After expanding the binomial power using the binomial formula and further manipulation, we arrive at:


= \sum_{j=0}^{p-1} \binom{p-1}{j} \sum_{k=0}^{N-1} \left[NK^j -K^{j+1}\right]

(Pull the {K=0} term out of both summations. Note: 0^0 = 1\ \ \ \ \ \mbox{(***)})

= N + \sum_{j=0}^{p-1} \binom{p-1}{j} \sum_{k=1}^{N-1} \left[NK^j -K^{j+1}\right]

(which, after additional manipulation, yields)
= N + N(N-1) - S_p(N-1) + \sum_{j=1}^{p-1} S_j(N-1)\left[N\binom{p-1}{j} - \binom{p-1}{j-1}\right]

= N^2 - S_p(N-1) + \sum_{j=1}^{p-1} S_j(N-1)\left[N\binom{p-1}{j} - \binom{p-1}{j-1}\right]\ \ \ \ \ \mbox{(*1b)}

The key step happens in (***) above: we peel off the {K=0} term of the inner summation to get: {N0^j - 0^{j+1}}. Peeling this out of the outer summation requires considering the expression for all {j}. Now, 0 raised to any positive power is 0, so we can dispel the case of {j>0}.

But what is {0^0}? A decision must be made: it is either {0} or {1}. Indeterminacy is not an option, since the situation is real and is required to continue the simplification.

The Argument for 0^0 = 1

What are the consequences of choosing the other definition, i.e. 0^0 = 0? In this case, the final formula for S_p(N) is off by a linear constant -N, while the choice {0^0 = 1} leads to the exact formula and a computed value that matches a brute force summation. For S_5(10), the difference is between 220,825 (the correct, verifiable answer), and 220,815 (verifiably NOT correct). In the face of counting pebbles, trees, integer powers, the correct choice seems clear.

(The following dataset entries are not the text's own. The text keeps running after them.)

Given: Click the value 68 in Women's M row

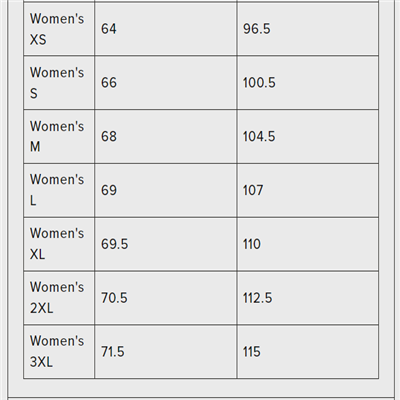Looking at the screenshot, I should point(109,136).
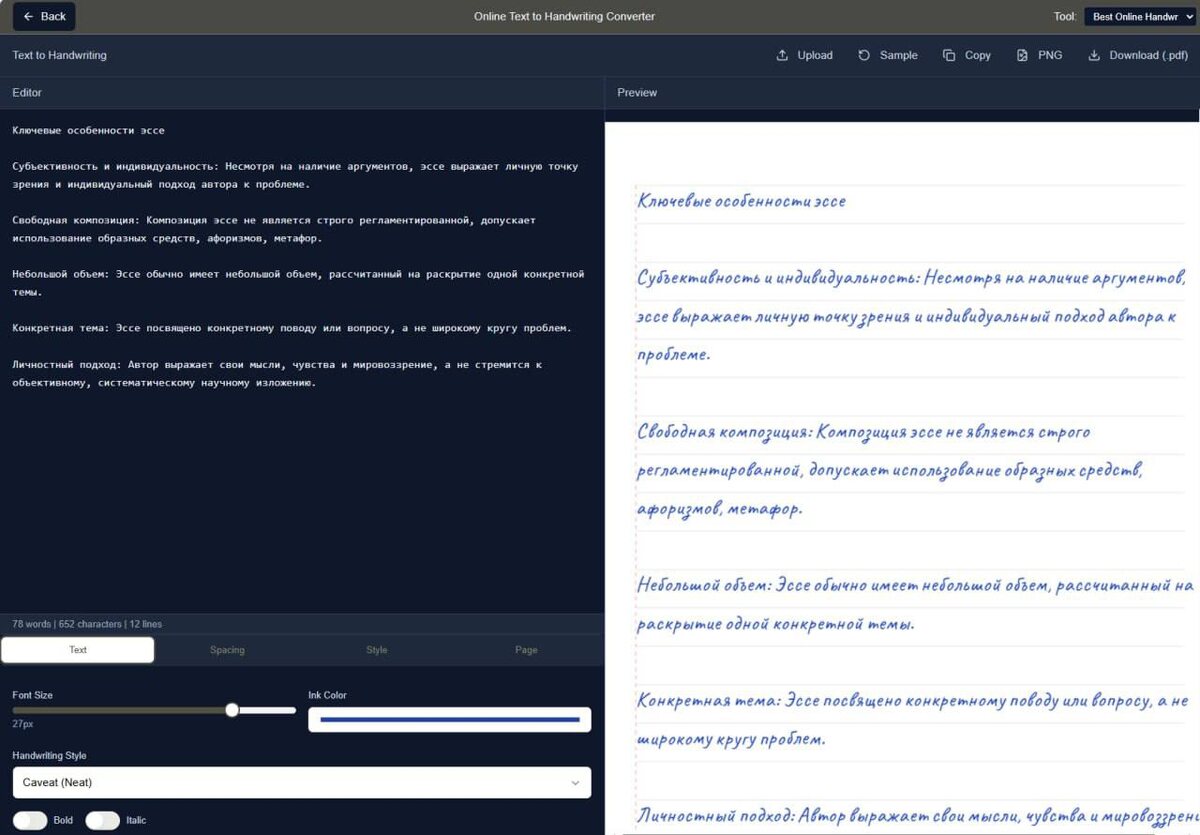Toggle the Bold switch on
This screenshot has width=1200, height=835.
[x=30, y=820]
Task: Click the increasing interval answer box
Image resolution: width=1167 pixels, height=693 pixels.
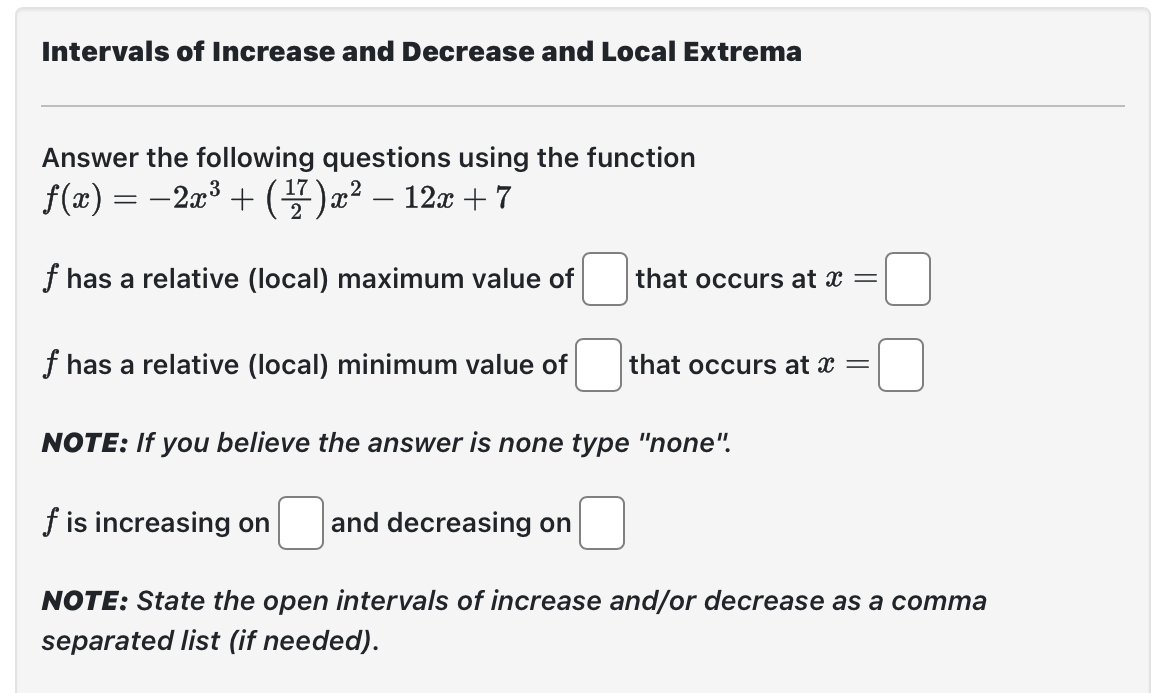Action: point(300,522)
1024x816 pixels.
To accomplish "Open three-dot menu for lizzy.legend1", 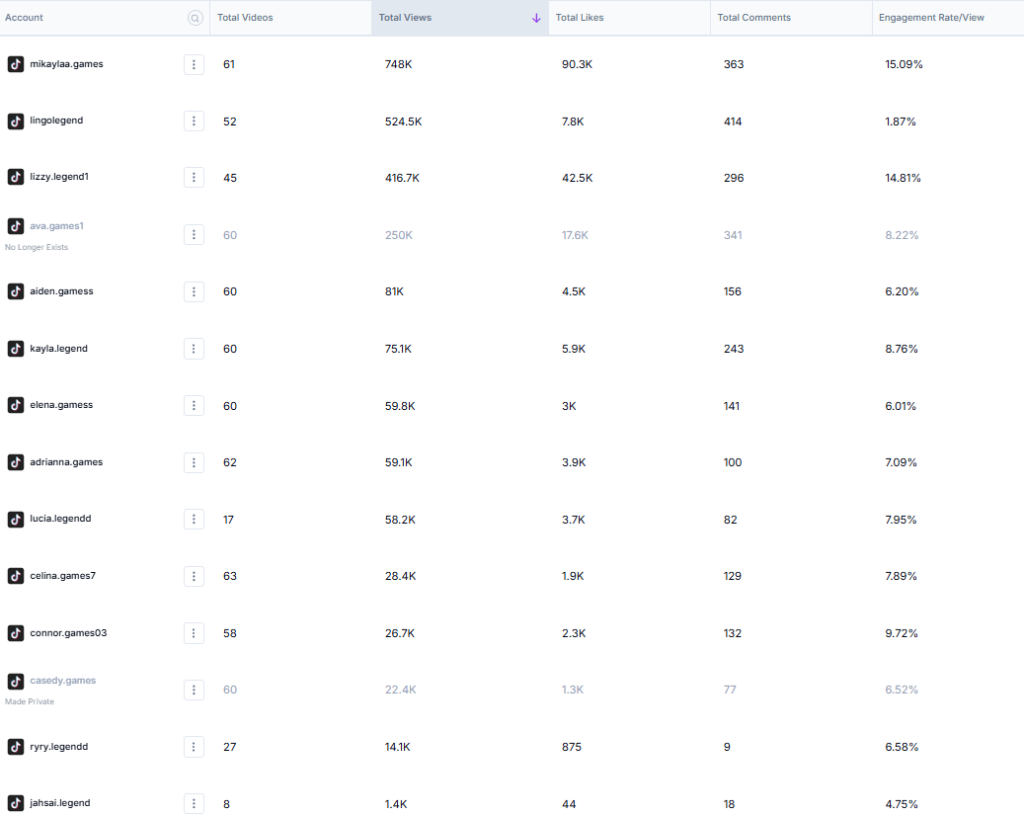I will coord(194,177).
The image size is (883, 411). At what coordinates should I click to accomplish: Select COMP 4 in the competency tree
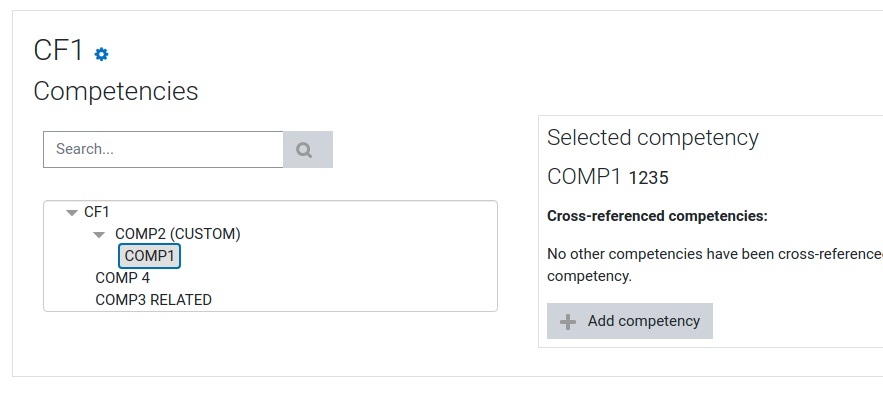point(123,278)
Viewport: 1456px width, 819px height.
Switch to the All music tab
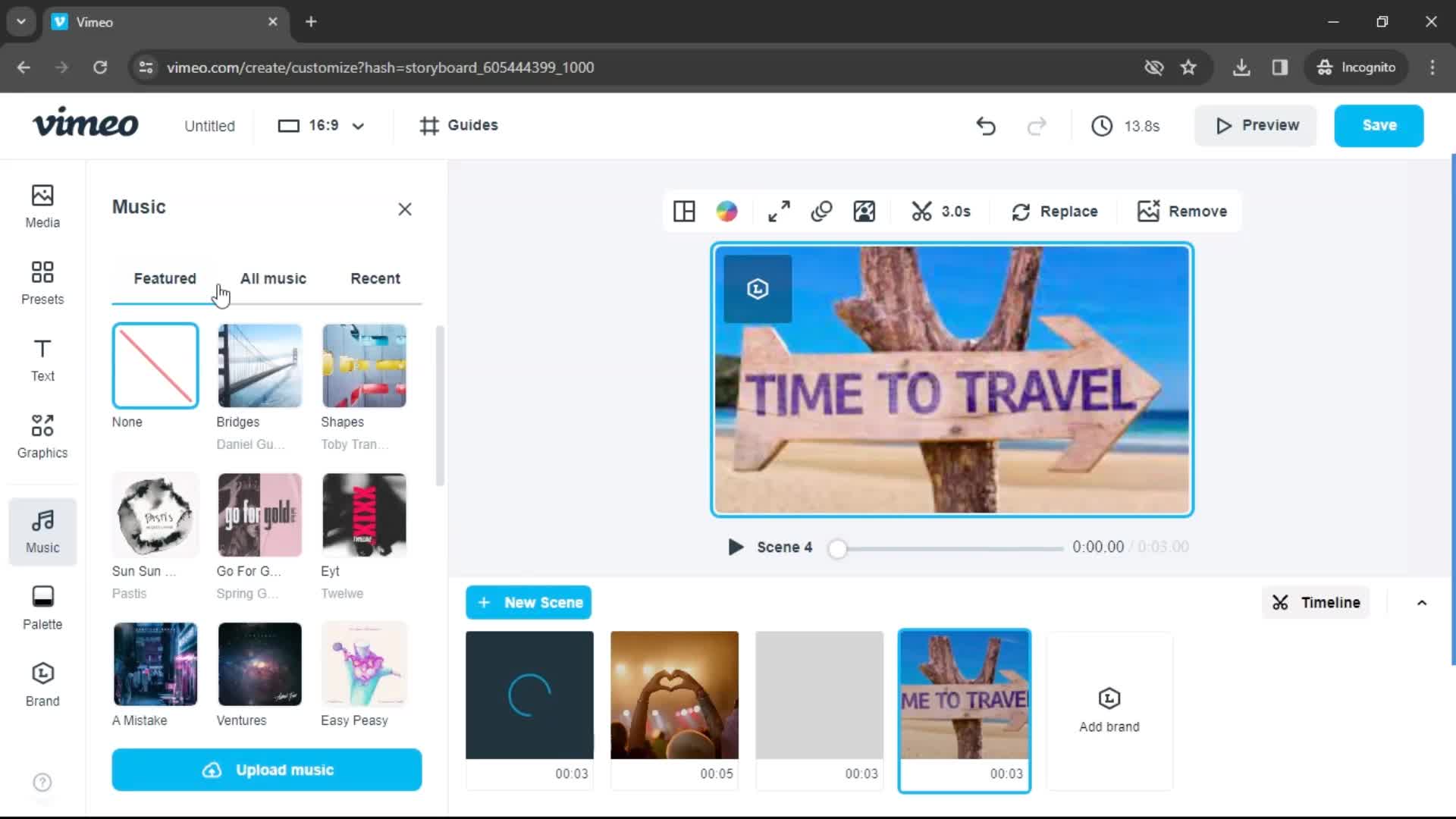[273, 278]
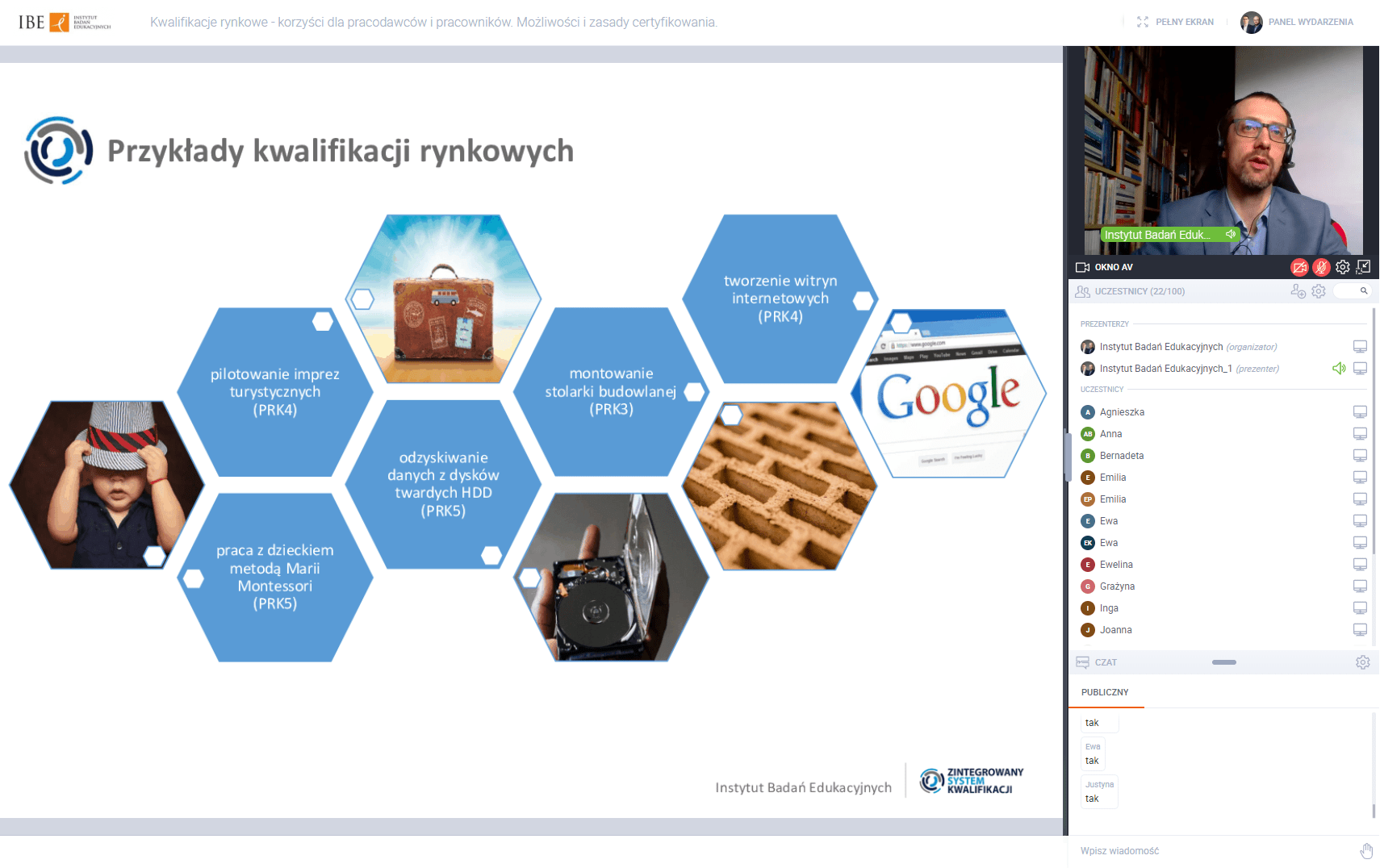Click the invite participant icon
The height and width of the screenshot is (868, 1380).
click(x=1298, y=291)
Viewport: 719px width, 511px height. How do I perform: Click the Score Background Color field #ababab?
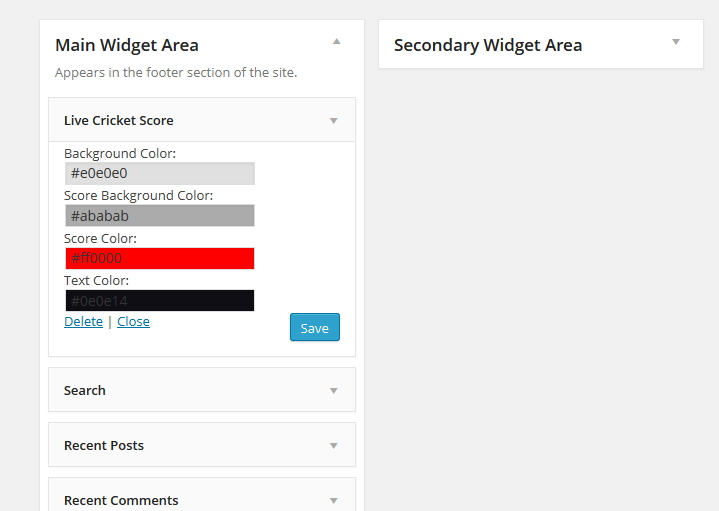[159, 216]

Compelling? For discrete mathematics, I think so. Certainly, the possibility of 0^0=0 being open for continued consideration seems to shut, and the choice of abstention by throwing an error is weakened as well. The evidence, I claim, provides strong support for adopting the convention by definition at least in discrete mathematics4:

Definition (Empirical) {0^0 = 1} for {k^j}, where {k,j} are discrete variables.


(If you’re a software developer of a mathematical package, I’d be interested in how you arrived at your decision. You can send me an email using the Comments link below.)

If you enjoyed this article, feel free to click here to subscribe to my RSS Feed.


Footnotess

  1. Further discussion of {0^0} is at: The Math Forum
  2. You might also be at 0^{-1}, but that, I believe we would all agree, is division by zero, and so appropriately remains undefined (unless working in the extended reals, in which case it is +\infty.)
  3. Considering that any quantity times zero is zero, and that one times any quantity is the quantity, we have no hesitation in granting -1 \times 0 = 0. But then observe that we way write 0 = (-1 + 1), which means, combining the two expressions, we have -1 (1 + (-1)) = 0. If we accept the law of distribution of multiplication over addition for positive whole numbers, purely on empirical grounds, and if we wish negative numbers to behave in the same manner as our empirically accepted positive whole numbers, then we want the distributive law to hold as well. And therefore we have 0 = (-1)(1) + (-1)(-1) = -1 + (-1)(-1). Which means that (-1)(-1) must be the oppositive (additive inverse) of (-1), and hence (-1)(-1) = +1.
  4. The implications for continuous mathematics are a consideration for another discussion. The statement that a discontinuity exists at the origin (x,y) = (0,0) isn’t quite enough.